Collected data entries
▼
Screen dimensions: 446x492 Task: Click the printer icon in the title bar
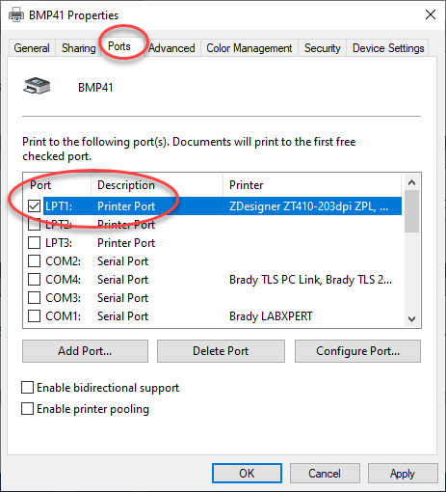click(x=16, y=14)
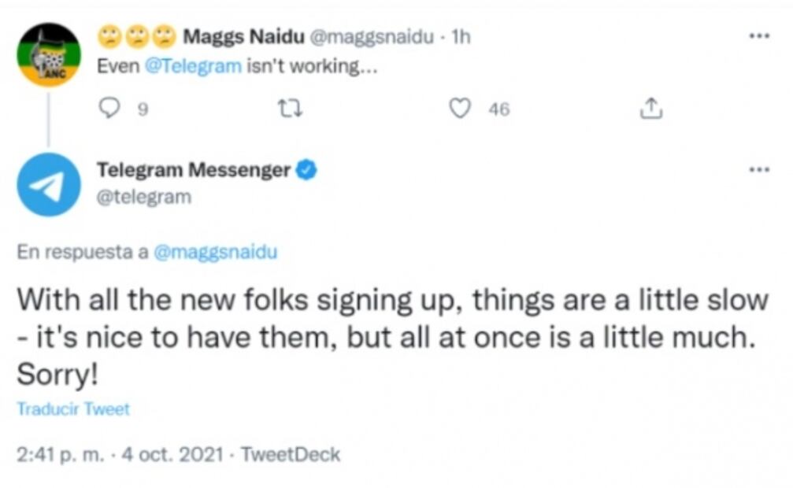The height and width of the screenshot is (488, 793).
Task: Click Telegram's blue verified badge
Action: [x=307, y=169]
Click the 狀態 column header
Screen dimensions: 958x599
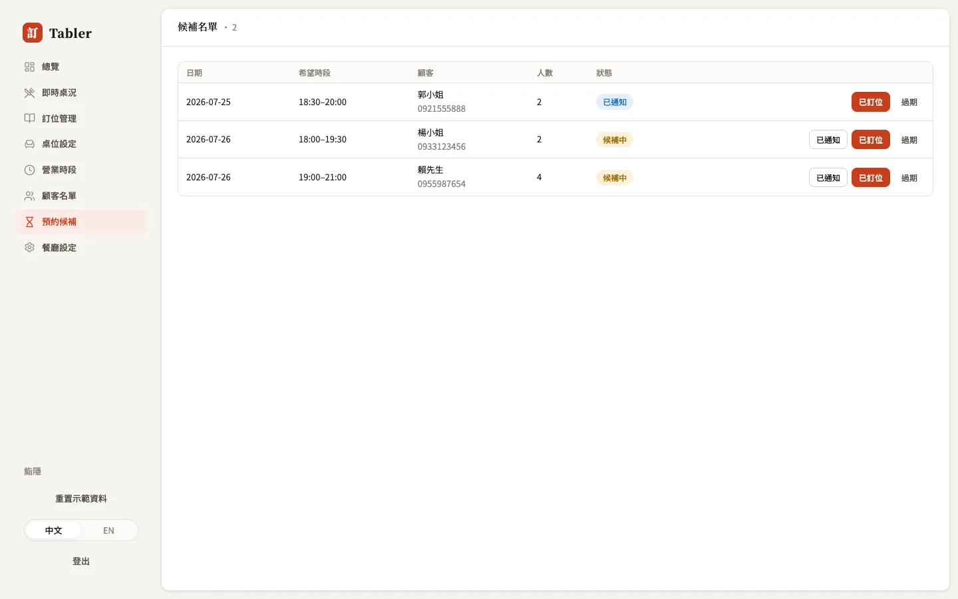604,73
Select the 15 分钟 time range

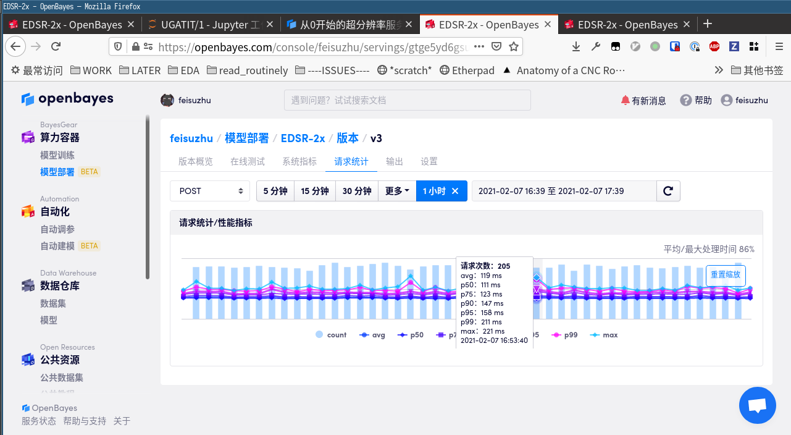314,191
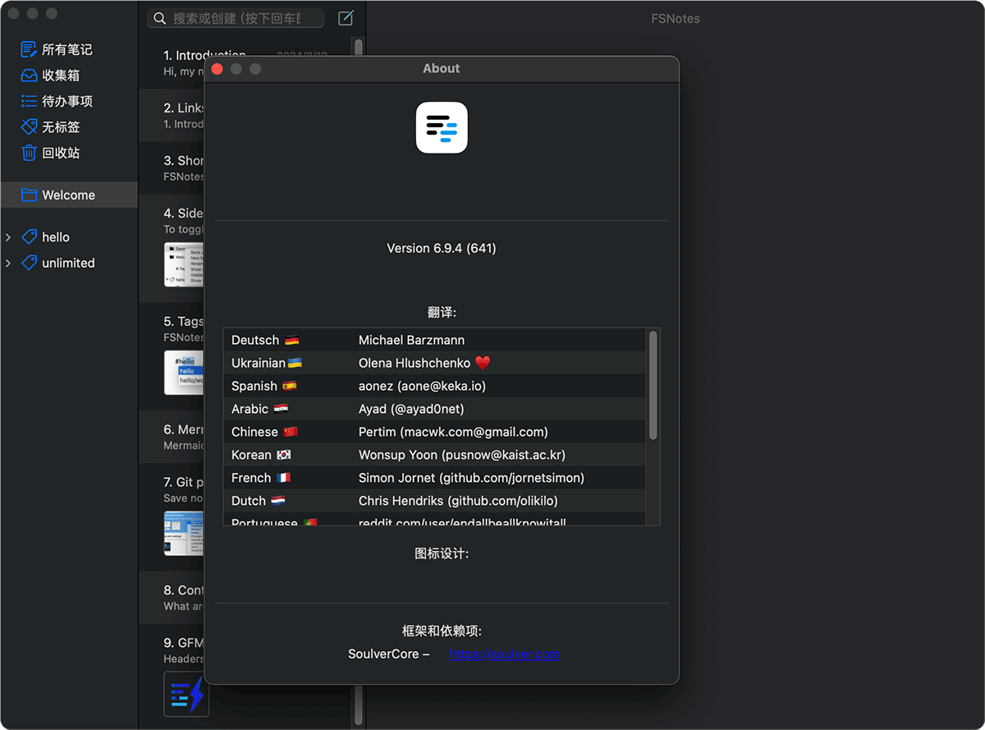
▲
**WHAT IS BEING ASKED**
Copy out the data exactly and keep the pictures out.

**ANSWER**
Screen dimensions: 446x492 Task: Click the printer icon in the title bar
click(x=16, y=14)
The height and width of the screenshot is (488, 793).
Task: Click Telegram's blue verified badge
Action: [x=307, y=169]
Click the 狀態 column header
Screen dimensions: 958x599
604,73
Select the 15 分钟 time range

314,191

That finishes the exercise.